On a sunny Saturday in April, I found myself bumming around the Alabama Hills, just outside Mt. Whitney, head full of malice and belly full of Gatorade. I had a splitting headache and my heart was mired in a puddle of anxiety. Running on 4 hours of sleep, I got it into my head that physical exertion was a phenomenal idea. I slowly traversed each boulder with the grace of a bag of onions, sliding down the majority of the rocks butt-first, instead of searching for footholds like any sensible climber. It was embarrassing.
To top it all off, I frenetically kept apologizing to my partner for moving at a sloth’s pace and ruining the day and wanting to climb but not wanting to climb but maybe wanting to just not climb big stuff. When my mood shifted from nervous to nauseous, Ben stopped me in my tracks and suggested a nap in the shade. Now, I’m famous for hating naps, but I relented, wandering under a boulder with my sleeping pad and leaning against his thigh, staring blankly at a large shrub.
I let him run his fingers through my greasy hair as he spoke to me about family, his sister’s new baby, and his father’s messy garage. Closing my eyes, I giggled as the sounds of puppies fighting and the aroma of other dirtbags lighting up slithered through the air.
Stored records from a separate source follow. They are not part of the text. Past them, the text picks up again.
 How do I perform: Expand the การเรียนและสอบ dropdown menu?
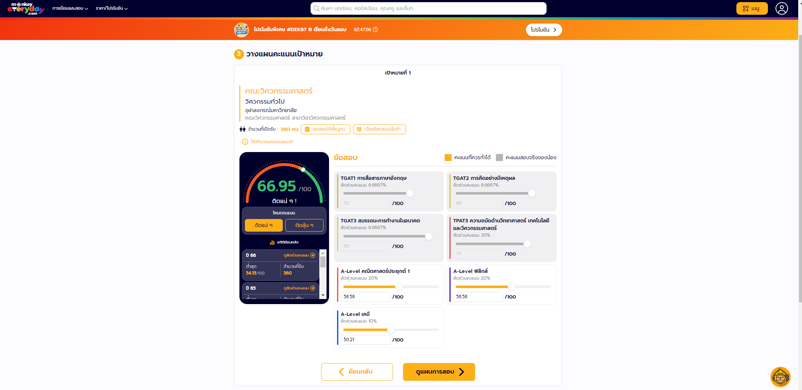[x=70, y=8]
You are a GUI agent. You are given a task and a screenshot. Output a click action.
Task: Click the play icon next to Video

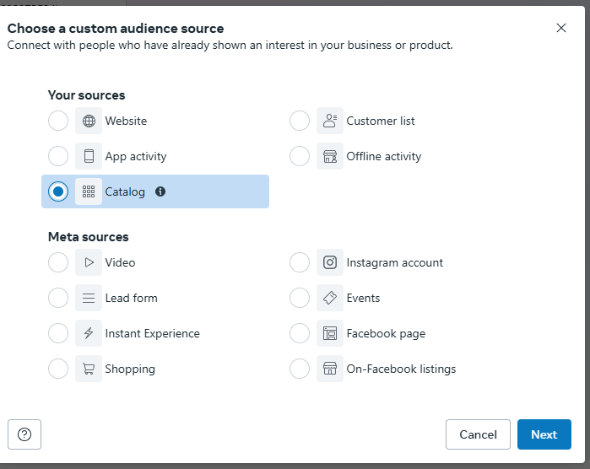tap(89, 262)
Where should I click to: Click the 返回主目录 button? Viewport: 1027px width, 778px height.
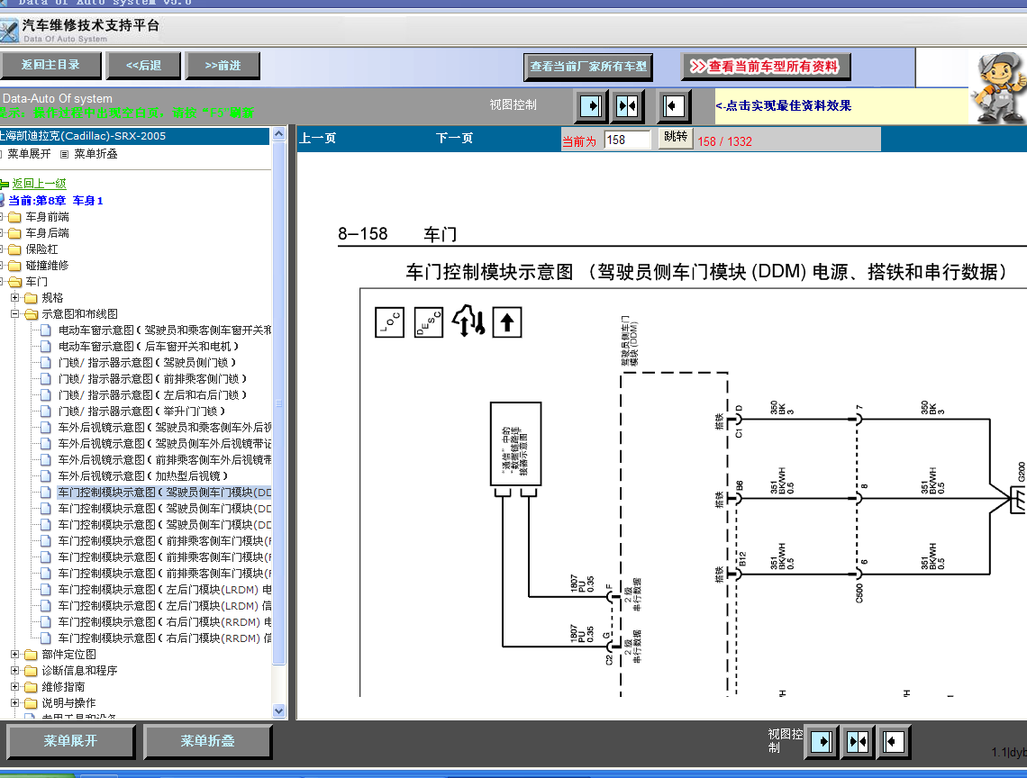50,65
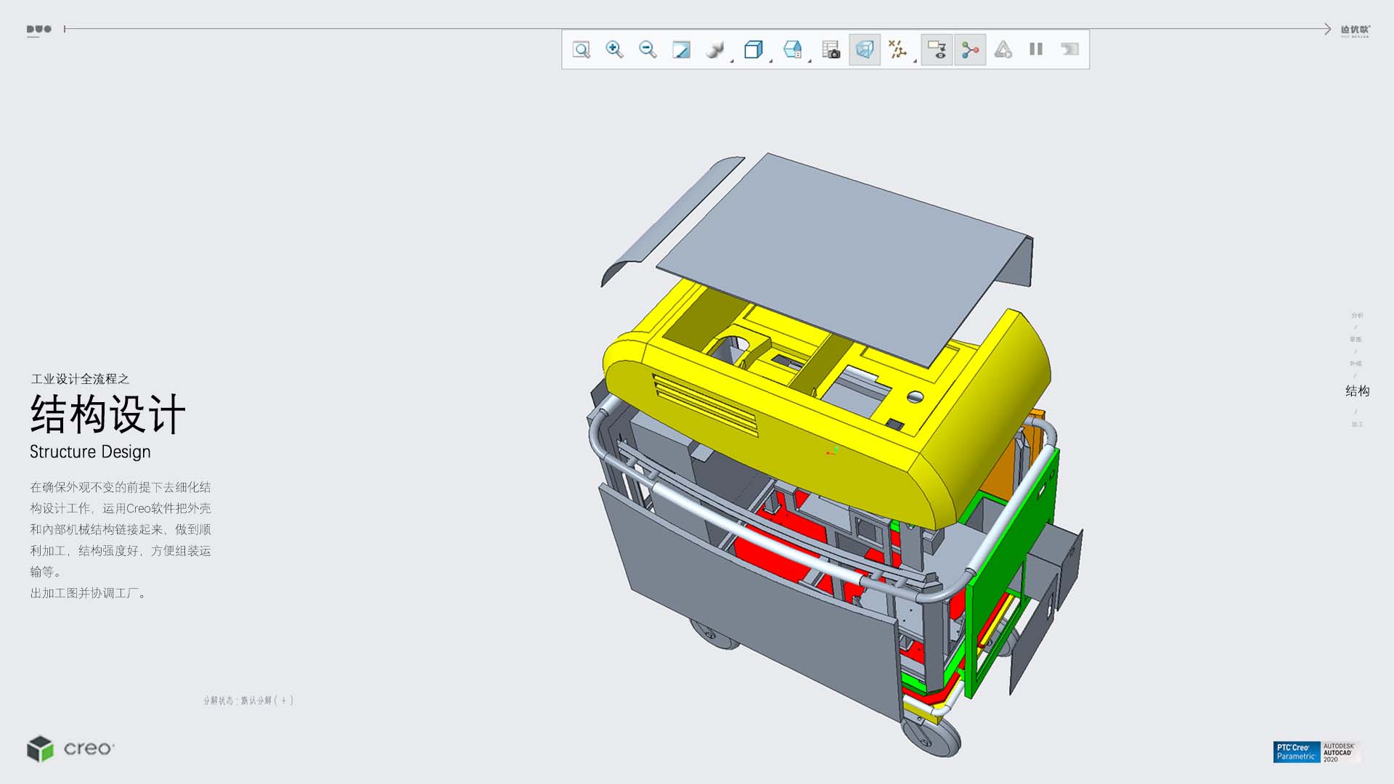Click the 分解状态 默认分解 status text

click(248, 701)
I sunk into the simplicity of it all; the cool gravity of honest friendship, my utter lack of rest, and the faint beginnings of a sunset across the Owens Valley. 45 minutes later, I felt like a new human.
I find it simultaneously frustrating and hilarious that, at the age of 30, I haven’t yet learned how to listen to my body when it needs rest. I literally have to schedule days off for myself in which I take a Epsom salt bath, write, or finally watch a movie I’ve been dying to see – even my days off are full of purpose and planning! Lying inside a rock cave, blissfully staring across the sand towards the Inyo Mountains was a much-needed respite from my usual 9-5 grind and 6 day a week training routine. I got 8 hours of sleep for the first time in months, nodding off as the stars began their slow climb through the dark.
Sunday endeavored to teach me about an altogether different kind of rest. Ascending a ridge near Keynot Peak, I hit nothing but arduous, steep slopes of loose scree. These sharp pebbles threatened to push me backward and down the mountain, a sensation not unlike roller skating uphill. I was miserable. But, I was also bright eyed from Saturday’s snooze fest, leaving my mind clear and fixed on the target.
Terrain worsened as the peak’s grade stepped up for the last 2,000 feet of the ascent. I gave in to the fact that I could no longer stand and stuck my hands deep into the rocky earth. Clawing at the ground on all fours and dodging cacti, I went full animal, methodically traversing the slope with clenched teeth and willful determination. I made a point to break for water and to catch my breath each time a shrub or tree blocked my path, creating a narrow barrier between my body and the unstable ground.
At the summit, I felt grateful, accomplished, and entirely aware of just how ridiculous it was to crawl up an 11,000 foot mountain on hands and knees for 9 hours. The careful incorporation of breaks, meditation, and the prior-day’s rest kept my spirits high on what was my most difficult summit to date.
The mountain masochist in me might not be an expert on relaxation just yet, but I am beginning to tug at the yarn that unravels the equation for how recovery fits into an active life. It is possible to be achieving while resting. I’ve seen that. Now, I just need to believe it.